Collected data entries
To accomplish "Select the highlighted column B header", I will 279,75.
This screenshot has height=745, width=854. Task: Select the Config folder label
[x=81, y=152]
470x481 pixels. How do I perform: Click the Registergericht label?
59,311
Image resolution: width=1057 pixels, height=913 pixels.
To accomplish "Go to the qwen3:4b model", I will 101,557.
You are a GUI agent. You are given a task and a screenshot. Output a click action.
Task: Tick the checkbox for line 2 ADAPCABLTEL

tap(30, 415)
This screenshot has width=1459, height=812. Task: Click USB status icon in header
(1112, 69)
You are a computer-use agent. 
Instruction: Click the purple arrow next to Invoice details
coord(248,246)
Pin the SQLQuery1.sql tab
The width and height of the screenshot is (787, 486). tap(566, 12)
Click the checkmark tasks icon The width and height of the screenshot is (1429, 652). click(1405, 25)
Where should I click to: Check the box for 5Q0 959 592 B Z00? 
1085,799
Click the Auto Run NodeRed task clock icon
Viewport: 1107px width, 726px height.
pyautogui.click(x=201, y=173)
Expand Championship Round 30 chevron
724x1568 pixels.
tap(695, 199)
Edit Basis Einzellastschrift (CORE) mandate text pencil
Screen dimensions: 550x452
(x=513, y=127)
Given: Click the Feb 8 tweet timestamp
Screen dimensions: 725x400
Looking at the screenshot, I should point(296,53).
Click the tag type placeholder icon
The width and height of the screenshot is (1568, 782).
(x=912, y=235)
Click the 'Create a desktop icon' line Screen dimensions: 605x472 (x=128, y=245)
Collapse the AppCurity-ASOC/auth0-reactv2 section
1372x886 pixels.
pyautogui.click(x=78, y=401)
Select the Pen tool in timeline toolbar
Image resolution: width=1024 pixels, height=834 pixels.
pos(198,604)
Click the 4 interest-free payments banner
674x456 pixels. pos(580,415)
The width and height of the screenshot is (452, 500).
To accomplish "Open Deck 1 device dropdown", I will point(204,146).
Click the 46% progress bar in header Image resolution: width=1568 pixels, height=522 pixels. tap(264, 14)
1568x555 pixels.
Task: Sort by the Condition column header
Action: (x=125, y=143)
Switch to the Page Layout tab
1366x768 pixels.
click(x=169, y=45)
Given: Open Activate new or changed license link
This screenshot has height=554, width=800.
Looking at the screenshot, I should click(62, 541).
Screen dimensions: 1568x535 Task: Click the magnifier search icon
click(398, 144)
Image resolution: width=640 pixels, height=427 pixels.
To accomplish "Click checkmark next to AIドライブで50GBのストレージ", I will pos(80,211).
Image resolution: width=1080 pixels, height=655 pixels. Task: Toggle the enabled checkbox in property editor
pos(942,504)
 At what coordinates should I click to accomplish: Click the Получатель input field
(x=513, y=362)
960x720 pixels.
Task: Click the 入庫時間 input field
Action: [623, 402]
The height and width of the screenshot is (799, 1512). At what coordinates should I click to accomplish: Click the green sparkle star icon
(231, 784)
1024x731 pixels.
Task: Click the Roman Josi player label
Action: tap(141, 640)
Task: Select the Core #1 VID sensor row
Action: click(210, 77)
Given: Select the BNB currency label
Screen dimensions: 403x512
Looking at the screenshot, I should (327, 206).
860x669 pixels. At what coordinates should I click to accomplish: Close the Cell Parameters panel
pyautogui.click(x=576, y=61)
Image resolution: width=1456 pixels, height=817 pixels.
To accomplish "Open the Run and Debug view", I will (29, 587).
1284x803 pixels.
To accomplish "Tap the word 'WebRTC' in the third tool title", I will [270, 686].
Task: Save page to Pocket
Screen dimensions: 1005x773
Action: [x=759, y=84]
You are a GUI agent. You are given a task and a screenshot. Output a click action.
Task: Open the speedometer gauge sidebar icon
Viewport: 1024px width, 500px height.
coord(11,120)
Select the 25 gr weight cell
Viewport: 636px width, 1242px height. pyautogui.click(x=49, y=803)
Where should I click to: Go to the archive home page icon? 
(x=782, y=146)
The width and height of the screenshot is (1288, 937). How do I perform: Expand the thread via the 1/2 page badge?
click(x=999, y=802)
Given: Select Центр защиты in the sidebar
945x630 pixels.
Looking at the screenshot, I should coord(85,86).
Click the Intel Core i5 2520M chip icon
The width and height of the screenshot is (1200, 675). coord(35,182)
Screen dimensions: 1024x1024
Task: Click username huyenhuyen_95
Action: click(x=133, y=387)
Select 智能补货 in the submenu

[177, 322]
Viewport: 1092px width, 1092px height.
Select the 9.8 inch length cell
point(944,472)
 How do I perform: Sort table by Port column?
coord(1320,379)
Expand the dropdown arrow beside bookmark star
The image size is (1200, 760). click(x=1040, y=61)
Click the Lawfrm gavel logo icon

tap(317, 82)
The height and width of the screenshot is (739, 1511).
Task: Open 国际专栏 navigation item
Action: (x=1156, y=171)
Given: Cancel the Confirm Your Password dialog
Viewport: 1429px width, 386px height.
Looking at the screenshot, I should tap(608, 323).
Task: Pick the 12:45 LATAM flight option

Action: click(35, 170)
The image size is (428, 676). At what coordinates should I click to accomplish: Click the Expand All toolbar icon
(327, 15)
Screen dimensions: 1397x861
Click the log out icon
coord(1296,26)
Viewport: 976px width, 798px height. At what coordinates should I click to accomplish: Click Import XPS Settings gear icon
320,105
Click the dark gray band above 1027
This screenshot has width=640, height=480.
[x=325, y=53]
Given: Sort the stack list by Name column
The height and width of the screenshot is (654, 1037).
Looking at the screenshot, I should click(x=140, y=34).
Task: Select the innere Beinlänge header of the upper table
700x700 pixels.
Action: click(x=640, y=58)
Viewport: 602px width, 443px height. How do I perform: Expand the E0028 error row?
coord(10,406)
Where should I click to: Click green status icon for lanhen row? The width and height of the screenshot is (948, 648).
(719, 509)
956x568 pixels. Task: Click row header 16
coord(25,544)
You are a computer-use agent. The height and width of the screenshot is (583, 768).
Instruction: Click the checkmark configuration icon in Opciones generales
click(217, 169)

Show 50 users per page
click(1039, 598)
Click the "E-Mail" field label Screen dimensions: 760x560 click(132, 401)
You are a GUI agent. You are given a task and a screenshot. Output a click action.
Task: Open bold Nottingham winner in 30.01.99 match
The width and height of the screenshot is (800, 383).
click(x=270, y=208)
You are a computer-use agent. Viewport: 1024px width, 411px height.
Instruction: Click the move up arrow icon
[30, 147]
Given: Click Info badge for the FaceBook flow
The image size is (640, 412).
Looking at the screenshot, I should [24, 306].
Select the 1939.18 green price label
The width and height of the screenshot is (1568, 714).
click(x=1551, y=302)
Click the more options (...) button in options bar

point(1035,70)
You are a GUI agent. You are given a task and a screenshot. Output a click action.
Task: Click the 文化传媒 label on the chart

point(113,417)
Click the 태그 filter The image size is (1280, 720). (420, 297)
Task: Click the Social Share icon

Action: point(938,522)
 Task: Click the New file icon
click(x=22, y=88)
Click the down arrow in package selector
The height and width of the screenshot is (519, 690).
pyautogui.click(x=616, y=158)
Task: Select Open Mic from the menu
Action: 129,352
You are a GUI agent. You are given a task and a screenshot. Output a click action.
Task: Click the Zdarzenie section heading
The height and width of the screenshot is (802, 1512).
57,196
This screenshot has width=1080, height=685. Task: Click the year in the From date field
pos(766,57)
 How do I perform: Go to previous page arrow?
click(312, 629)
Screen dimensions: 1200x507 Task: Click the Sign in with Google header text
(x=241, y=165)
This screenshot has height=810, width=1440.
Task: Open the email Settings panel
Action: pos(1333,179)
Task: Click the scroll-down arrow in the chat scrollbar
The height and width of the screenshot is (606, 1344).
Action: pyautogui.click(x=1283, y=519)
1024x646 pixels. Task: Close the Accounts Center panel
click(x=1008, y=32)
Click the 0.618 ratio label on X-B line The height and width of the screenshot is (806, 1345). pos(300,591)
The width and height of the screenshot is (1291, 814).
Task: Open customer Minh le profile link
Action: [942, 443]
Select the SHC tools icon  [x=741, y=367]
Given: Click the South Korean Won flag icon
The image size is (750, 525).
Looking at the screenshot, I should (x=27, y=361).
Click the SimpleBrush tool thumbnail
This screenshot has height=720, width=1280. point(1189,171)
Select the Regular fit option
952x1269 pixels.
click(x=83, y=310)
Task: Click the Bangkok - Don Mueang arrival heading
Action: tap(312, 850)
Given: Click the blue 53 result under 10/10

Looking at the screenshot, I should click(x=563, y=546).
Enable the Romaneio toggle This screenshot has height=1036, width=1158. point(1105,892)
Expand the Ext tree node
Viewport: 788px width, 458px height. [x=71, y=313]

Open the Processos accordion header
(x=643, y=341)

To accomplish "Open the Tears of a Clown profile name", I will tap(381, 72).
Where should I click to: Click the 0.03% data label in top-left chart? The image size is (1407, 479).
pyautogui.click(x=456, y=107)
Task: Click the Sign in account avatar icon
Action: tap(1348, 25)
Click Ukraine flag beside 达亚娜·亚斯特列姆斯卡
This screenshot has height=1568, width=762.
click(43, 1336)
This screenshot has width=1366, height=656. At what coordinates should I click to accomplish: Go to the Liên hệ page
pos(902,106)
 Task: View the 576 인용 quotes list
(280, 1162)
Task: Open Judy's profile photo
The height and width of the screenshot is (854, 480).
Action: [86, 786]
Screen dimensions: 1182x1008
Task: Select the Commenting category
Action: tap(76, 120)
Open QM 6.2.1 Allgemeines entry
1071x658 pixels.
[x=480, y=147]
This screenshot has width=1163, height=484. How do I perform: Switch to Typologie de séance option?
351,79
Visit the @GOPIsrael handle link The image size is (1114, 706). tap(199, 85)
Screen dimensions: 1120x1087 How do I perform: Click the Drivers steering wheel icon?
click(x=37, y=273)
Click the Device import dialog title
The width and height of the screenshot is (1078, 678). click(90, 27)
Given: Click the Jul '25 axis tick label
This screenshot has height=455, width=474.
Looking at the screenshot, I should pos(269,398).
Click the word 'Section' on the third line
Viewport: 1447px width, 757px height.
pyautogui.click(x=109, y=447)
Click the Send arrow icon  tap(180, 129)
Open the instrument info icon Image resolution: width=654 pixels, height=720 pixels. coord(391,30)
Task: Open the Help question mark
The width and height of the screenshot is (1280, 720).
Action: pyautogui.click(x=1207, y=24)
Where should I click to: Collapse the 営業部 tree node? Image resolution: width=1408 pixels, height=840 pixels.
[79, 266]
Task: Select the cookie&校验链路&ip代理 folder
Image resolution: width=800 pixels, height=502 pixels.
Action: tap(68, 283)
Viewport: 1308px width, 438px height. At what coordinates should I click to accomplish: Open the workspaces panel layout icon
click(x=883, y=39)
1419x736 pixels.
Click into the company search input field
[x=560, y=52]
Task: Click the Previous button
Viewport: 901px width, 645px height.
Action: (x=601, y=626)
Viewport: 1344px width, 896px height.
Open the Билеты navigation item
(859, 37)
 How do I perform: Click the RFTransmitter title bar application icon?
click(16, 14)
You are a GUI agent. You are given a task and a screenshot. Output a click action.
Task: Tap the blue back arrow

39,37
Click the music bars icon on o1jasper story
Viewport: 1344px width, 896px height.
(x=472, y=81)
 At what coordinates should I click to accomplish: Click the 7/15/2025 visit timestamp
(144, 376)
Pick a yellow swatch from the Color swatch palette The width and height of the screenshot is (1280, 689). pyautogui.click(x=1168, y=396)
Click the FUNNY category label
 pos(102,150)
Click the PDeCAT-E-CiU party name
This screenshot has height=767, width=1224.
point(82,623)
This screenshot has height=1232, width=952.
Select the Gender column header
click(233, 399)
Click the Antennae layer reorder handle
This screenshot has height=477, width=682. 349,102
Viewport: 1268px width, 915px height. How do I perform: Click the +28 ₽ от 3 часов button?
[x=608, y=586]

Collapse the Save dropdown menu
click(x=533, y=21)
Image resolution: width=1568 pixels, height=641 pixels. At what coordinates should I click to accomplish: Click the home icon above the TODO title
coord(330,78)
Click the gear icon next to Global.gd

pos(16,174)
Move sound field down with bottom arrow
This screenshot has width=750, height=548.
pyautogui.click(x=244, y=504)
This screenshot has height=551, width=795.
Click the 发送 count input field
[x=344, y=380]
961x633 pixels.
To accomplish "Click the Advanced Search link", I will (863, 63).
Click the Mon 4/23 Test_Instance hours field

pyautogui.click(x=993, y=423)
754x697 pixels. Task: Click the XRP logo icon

BRIEF: Take the entries above and return only the lines from the one with "Task: Click the Zdarzenie section heading" to the one with "Select the Regular fit option", both included, unchanged.

EXERCISE ANSWER:
Task: Click the Zdarzenie section heading
The height and width of the screenshot is (802, 1512).
57,196
This screenshot has width=1080, height=685. Task: Click the year in the From date field
pos(766,57)
 How do I perform: Go to previous page arrow?
click(312, 629)
Screen dimensions: 1200x507 Task: Click the Sign in with Google header text
(x=241, y=165)
This screenshot has height=810, width=1440.
Task: Open the email Settings panel
Action: pos(1333,179)
Task: Click the scroll-down arrow in the chat scrollbar
The height and width of the screenshot is (606, 1344).
Action: pyautogui.click(x=1283, y=519)
1024x646 pixels. Task: Close the Accounts Center panel
click(x=1008, y=32)
Click the 0.618 ratio label on X-B line The height and width of the screenshot is (806, 1345). pos(300,591)
The width and height of the screenshot is (1291, 814).
Task: Open customer Minh le profile link
Action: [942, 443]
Select the SHC tools icon  [x=741, y=367]
Given: Click the South Korean Won flag icon
The image size is (750, 525).
Looking at the screenshot, I should (x=27, y=361).
Click the SimpleBrush tool thumbnail
This screenshot has height=720, width=1280. point(1189,171)
Select the Regular fit option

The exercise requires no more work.